At Winter Park, Chris Allen with the Dynamic Athletics Research institute is setting up his portable 3D motion capture system.
“It’s a quick set up there are 8 tripods, 8 cameras,” said Allen.
It’s a little like the what you see in Hollywood were actors wear those weird suits and have dots all over their body only this set up doesn’t need the extra gear.
“Without any suits or markers, you can pick a skeleton on the athlete,”’ said Allen.
All Chris needs are his cameras and computer to track the movement of high performance ski racers at the Winter Park Competition Center by having them do simple exercises and taking their real time computer generated musculoskeletal video and analyzing it to see how they move.
“It’s 99 % accurate, any small movement the camera can pick it up it’s all optical it’s not looking internally,” said Allen.

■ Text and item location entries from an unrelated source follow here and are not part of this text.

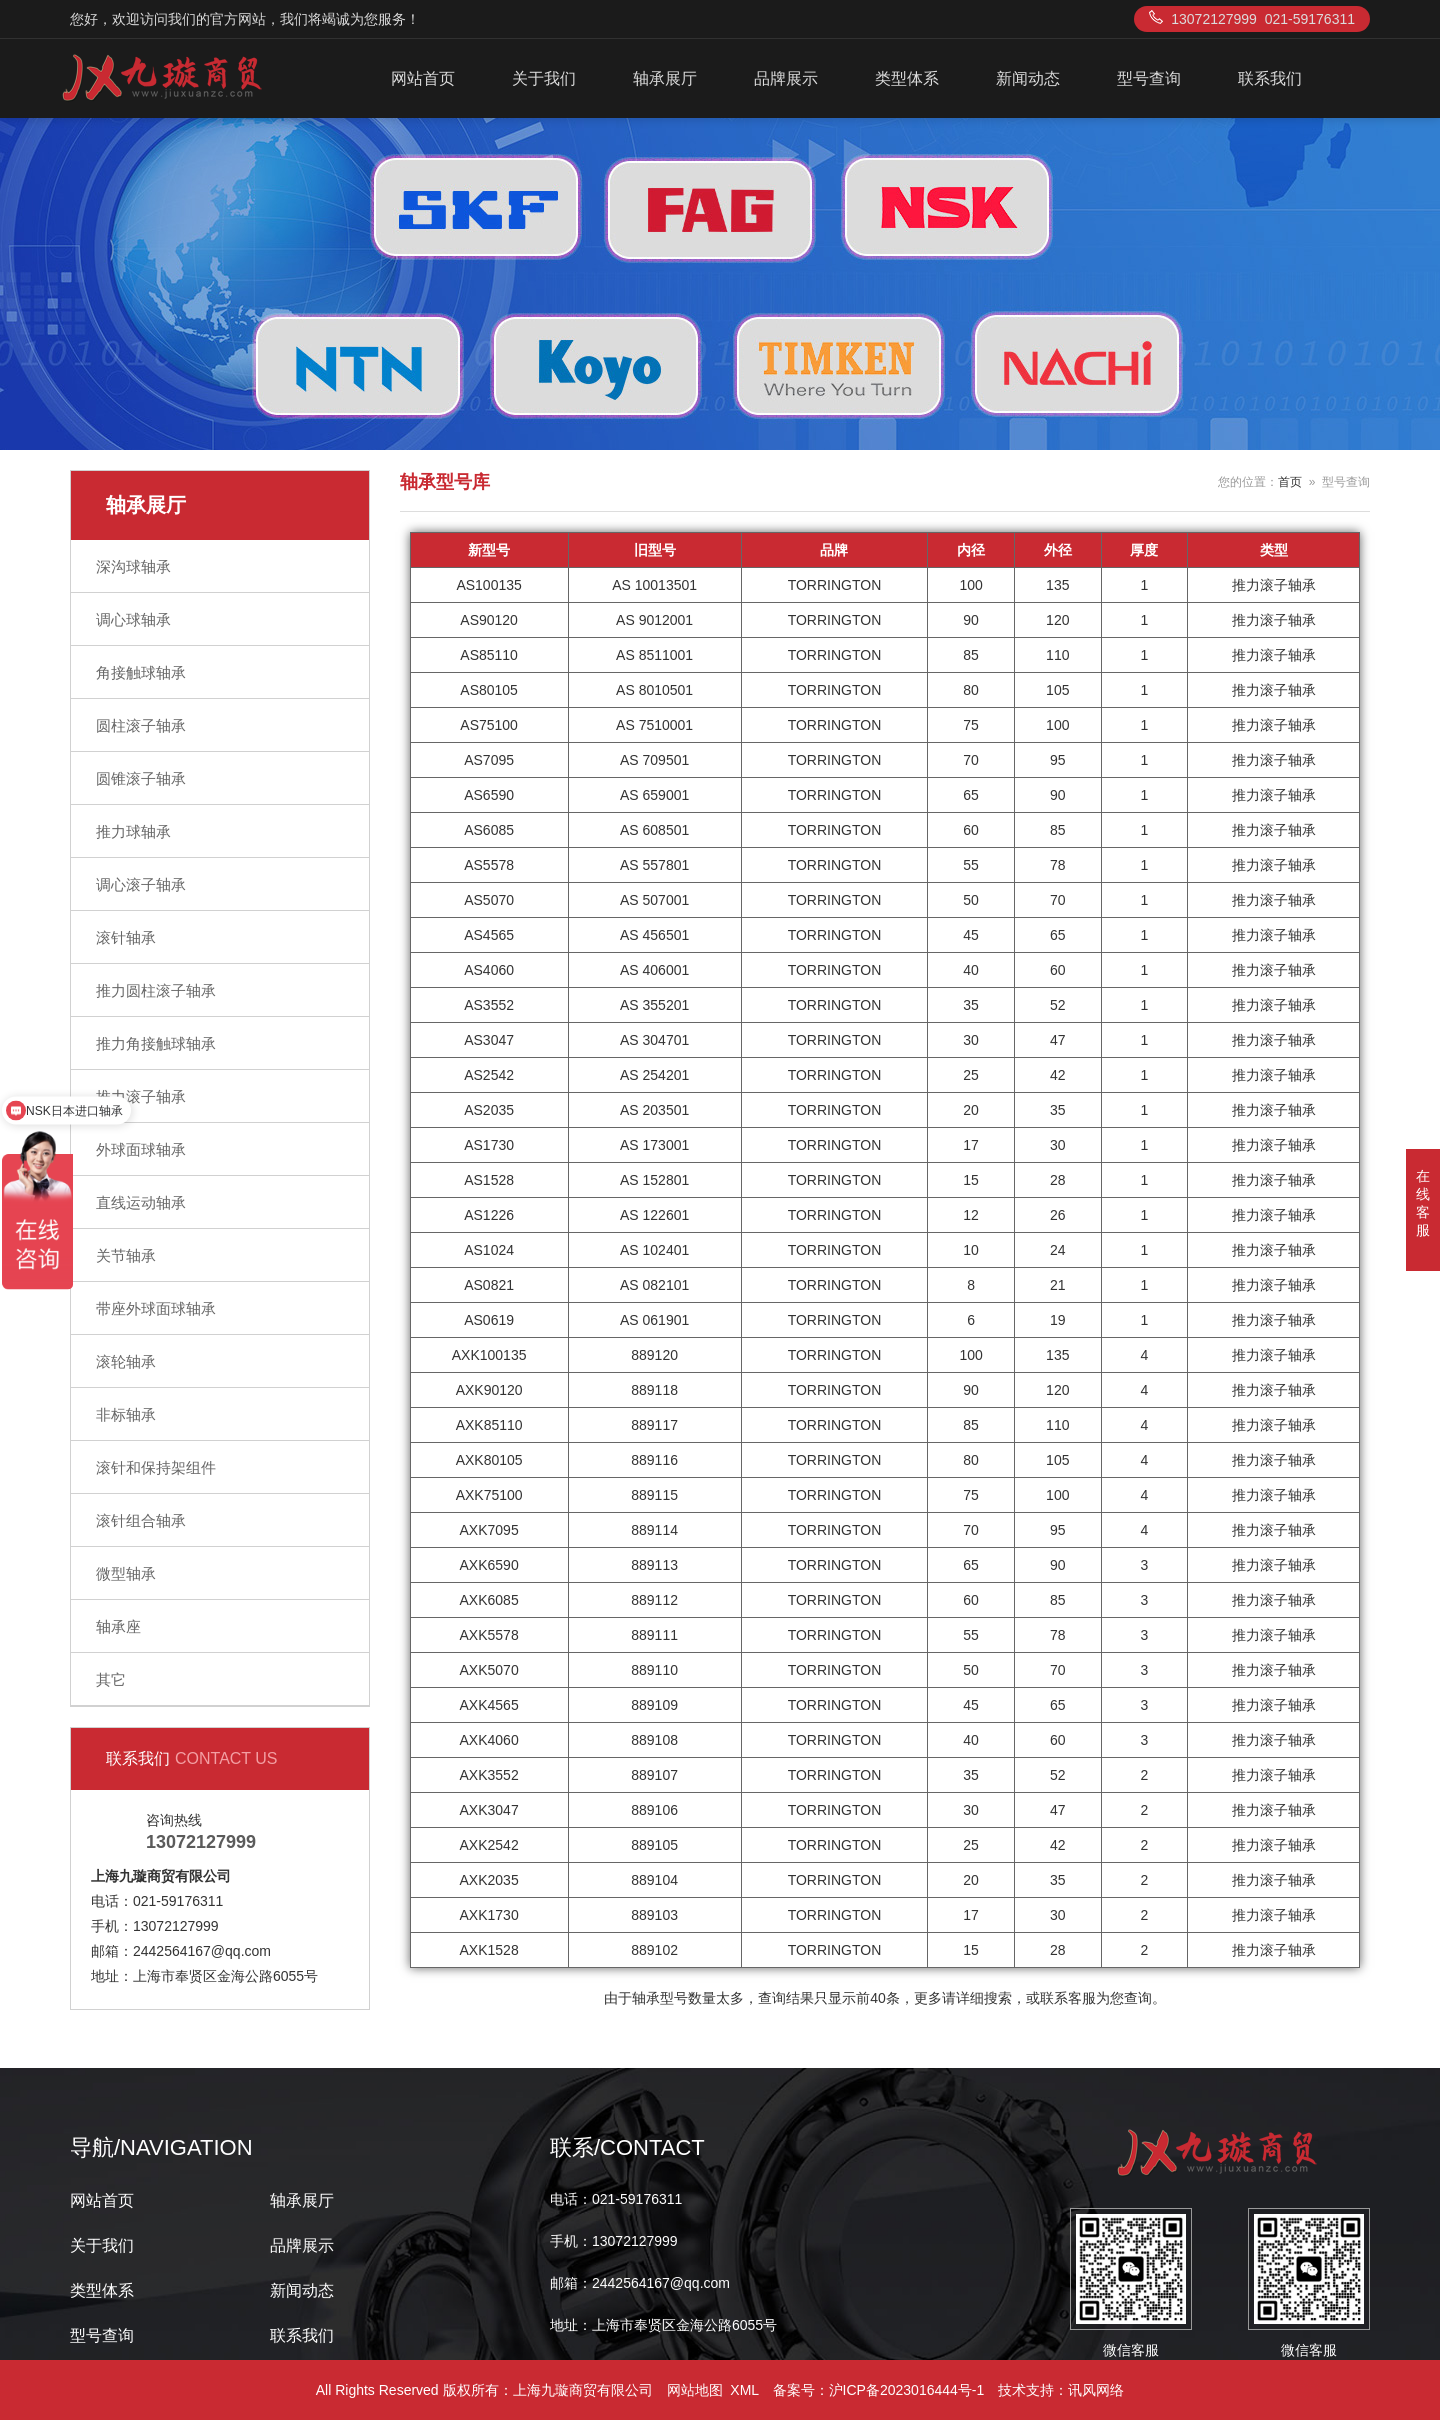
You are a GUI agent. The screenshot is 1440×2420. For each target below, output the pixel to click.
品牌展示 (786, 78)
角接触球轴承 (141, 672)
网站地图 (695, 2390)
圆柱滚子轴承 (141, 725)
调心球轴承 (133, 619)
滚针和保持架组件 (156, 1467)
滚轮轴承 (126, 1361)
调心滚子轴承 (141, 884)
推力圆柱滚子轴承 (156, 990)
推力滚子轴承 (141, 1096)
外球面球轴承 (141, 1149)
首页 (1290, 482)
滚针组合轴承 (141, 1520)
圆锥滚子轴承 (141, 778)
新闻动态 (1028, 78)
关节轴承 (126, 1255)
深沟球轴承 (133, 566)
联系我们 (1270, 78)
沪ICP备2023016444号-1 (907, 2390)
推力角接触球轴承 (156, 1043)
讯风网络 (1096, 2390)
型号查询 (1149, 78)
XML (744, 2390)
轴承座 (118, 1626)
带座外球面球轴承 (156, 1308)
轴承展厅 (665, 78)
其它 (111, 1679)
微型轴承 (126, 1573)
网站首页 (423, 78)
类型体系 (907, 78)
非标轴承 (126, 1414)
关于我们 (544, 78)
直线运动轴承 (141, 1202)
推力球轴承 (133, 831)
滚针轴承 (126, 937)
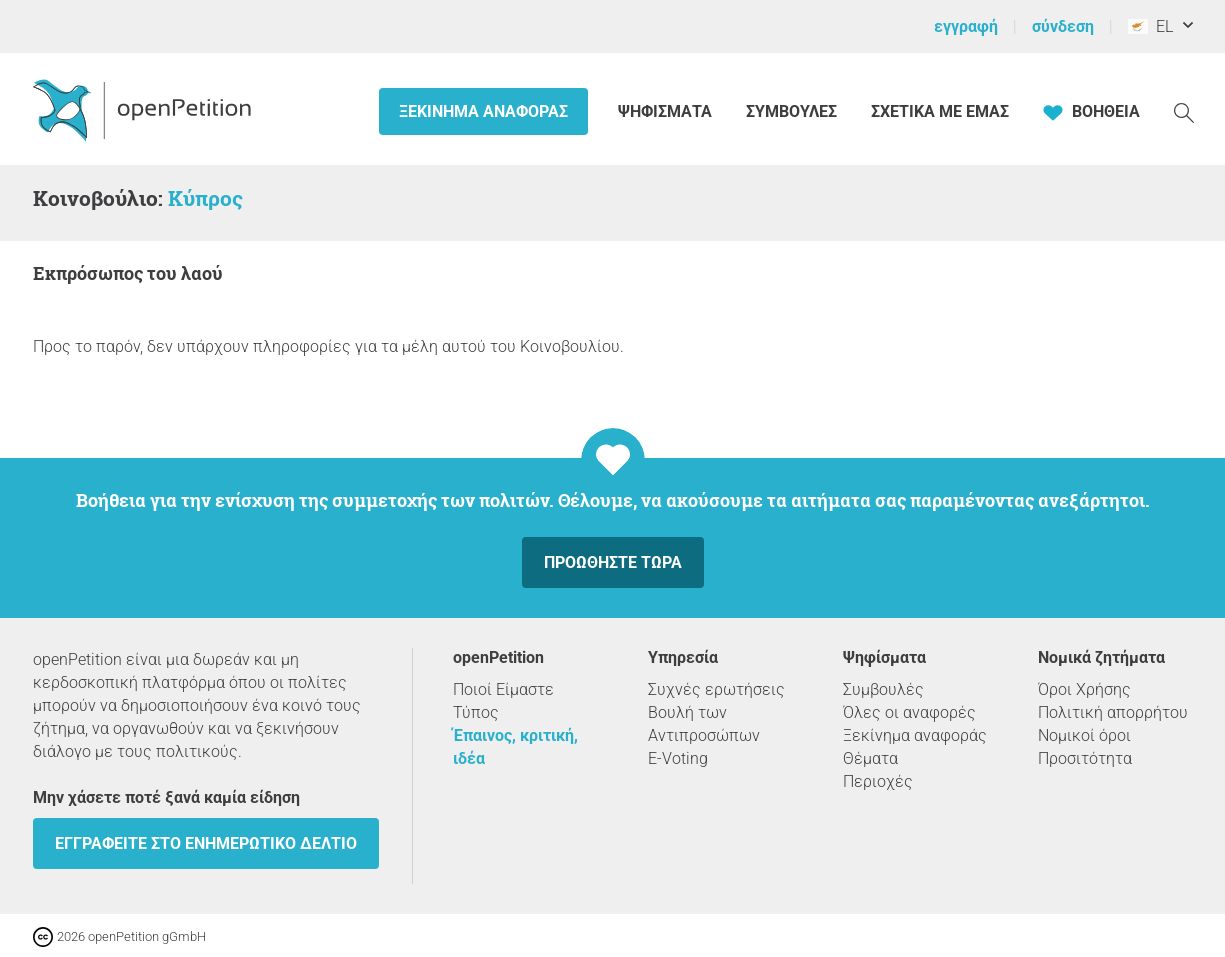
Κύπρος (205, 198)
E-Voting (678, 758)
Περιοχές (878, 781)
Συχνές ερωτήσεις (716, 689)
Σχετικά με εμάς (940, 111)
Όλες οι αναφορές (909, 712)
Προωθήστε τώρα (613, 562)
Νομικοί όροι (1084, 735)
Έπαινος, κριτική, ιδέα (515, 747)
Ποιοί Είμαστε (503, 689)
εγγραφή (966, 26)
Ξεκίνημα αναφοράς (483, 111)
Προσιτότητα (1085, 758)
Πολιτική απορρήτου (1113, 712)
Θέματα (870, 758)
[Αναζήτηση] (1184, 111)
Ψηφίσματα (667, 111)
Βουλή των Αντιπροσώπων (704, 724)
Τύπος (476, 712)
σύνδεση (1063, 26)
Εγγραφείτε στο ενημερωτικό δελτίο (206, 843)
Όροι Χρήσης (1084, 689)
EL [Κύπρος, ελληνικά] (1150, 26)
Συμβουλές (791, 111)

From that data they can see what’s happening in the joints of the body and then what needs to be done to correct anything a person may be doing wrong when they work out.
Winter Park Director of Sports Performance, Stephanie Zavilla, says recognizing these errors helps to improve an athletes workout and racing so they don’t get injured on the slopes.
“We wanted to make sure athletes are able to maintain their strength and power through the season,” said Zavilla.
By using those 3D Cameras the process is pretty quick so it’s not just high performance athletes using the tech but pretty much anyone else can use this tech as well to see what they might be doing right or doing wrong when they move.